» **Recorded data**:
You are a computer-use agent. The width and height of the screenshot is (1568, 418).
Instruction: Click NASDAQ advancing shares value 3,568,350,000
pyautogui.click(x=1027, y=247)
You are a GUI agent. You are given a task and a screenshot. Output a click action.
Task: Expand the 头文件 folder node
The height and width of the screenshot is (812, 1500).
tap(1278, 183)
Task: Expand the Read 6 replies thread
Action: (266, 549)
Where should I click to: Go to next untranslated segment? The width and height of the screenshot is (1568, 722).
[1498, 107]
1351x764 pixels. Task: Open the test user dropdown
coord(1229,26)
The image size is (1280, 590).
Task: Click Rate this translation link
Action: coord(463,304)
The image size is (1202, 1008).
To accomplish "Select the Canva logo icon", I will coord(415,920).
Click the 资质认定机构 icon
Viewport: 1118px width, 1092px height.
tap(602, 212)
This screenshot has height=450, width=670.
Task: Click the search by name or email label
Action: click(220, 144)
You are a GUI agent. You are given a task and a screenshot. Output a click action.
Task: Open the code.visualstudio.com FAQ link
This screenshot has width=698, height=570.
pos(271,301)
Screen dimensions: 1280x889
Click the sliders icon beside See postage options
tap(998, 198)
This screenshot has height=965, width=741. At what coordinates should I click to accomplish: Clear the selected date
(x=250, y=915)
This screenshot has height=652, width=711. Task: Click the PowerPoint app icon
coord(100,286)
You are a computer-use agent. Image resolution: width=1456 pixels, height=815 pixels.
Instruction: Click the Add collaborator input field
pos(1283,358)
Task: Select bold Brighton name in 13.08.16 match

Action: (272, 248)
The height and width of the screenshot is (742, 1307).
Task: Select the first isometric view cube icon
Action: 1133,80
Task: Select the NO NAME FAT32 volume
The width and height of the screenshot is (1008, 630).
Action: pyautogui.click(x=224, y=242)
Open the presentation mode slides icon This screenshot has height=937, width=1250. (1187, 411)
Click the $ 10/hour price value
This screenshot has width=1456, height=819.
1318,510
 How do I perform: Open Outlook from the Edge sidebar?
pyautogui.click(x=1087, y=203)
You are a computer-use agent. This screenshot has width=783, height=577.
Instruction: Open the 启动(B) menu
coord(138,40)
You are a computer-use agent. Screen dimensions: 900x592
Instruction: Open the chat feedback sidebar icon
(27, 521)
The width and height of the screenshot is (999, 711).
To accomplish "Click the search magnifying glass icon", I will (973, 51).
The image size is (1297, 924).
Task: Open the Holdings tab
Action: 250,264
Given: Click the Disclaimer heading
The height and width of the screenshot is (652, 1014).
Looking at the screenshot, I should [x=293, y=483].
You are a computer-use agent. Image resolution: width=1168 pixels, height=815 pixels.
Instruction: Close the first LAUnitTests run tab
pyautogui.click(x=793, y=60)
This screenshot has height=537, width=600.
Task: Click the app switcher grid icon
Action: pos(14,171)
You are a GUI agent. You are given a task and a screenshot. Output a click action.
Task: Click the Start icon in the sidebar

» **Task brief**:
Please repeat the records so that each one reads exactly as it does above.

» **Task output**:
You are a computer-use agent. The width and height of the screenshot is (1568, 418).
Instruction: Click NASDAQ advancing shares value 3,568,350,000
pyautogui.click(x=1027, y=247)
You are a GUI agent. You are given a task and a screenshot. Output a click action.
Task: Expand the 头文件 folder node
The height and width of the screenshot is (812, 1500).
tap(1278, 183)
Task: Expand the Read 6 replies thread
Action: (266, 549)
Where should I click to: Go to next untranslated segment? The width and height of the screenshot is (1568, 722).
[1498, 107]
1351x764 pixels. Task: Open the test user dropdown
coord(1229,26)
The image size is (1280, 590).
Task: Click Rate this translation link
Action: coord(463,304)
The image size is (1202, 1008).
To accomplish "Select the Canva logo icon", I will coord(415,920).
Click the 资质认定机构 icon
Viewport: 1118px width, 1092px height.
tap(602, 212)
This screenshot has height=450, width=670.
Task: Click the search by name or email label
Action: click(220, 144)
You are a GUI agent. You are given a task and a screenshot. Output a click action.
Task: Open the code.visualstudio.com FAQ link
This screenshot has width=698, height=570.
pos(271,301)
Screen dimensions: 1280x889
Click the sliders icon beside See postage options
tap(998, 198)
This screenshot has height=965, width=741. At what coordinates should I click to accomplish: Clear the selected date
(x=250, y=915)
This screenshot has height=652, width=711. Task: Click the PowerPoint app icon
coord(100,286)
You are a computer-use agent. Image resolution: width=1456 pixels, height=815 pixels.
Instruction: Click the Add collaborator input field
pos(1283,358)
Task: Select bold Brighton name in 13.08.16 match

Action: (272, 248)
The height and width of the screenshot is (742, 1307).
Task: Select the first isometric view cube icon
Action: 1133,80
Task: Select the NO NAME FAT32 volume
The width and height of the screenshot is (1008, 630).
Action: pyautogui.click(x=224, y=242)
Open the presentation mode slides icon This screenshot has height=937, width=1250. (1187, 411)
Click the $ 10/hour price value
This screenshot has width=1456, height=819.
1318,510
 How do I perform: Open Outlook from the Edge sidebar?
pyautogui.click(x=1087, y=203)
You are a computer-use agent. This screenshot has width=783, height=577.
Instruction: Open the 启动(B) menu
coord(138,40)
You are a computer-use agent. Screen dimensions: 900x592
Instruction: Open the chat feedback sidebar icon
(27, 521)
The width and height of the screenshot is (999, 711).
To accomplish "Click the search magnifying glass icon", I will (973, 51).
The image size is (1297, 924).
Task: Open the Holdings tab
Action: 250,264
Given: Click the Disclaimer heading
The height and width of the screenshot is (652, 1014).
Looking at the screenshot, I should [x=293, y=483].
You are a computer-use agent. Image resolution: width=1168 pixels, height=815 pixels.
Instruction: Close the first LAUnitTests run tab
pyautogui.click(x=793, y=60)
This screenshot has height=537, width=600.
Task: Click the app switcher grid icon
Action: pos(14,171)
You are a GUI agent. You are given a task and a screenshot. Output a click action.
Task: Click the Start icon in the sidebar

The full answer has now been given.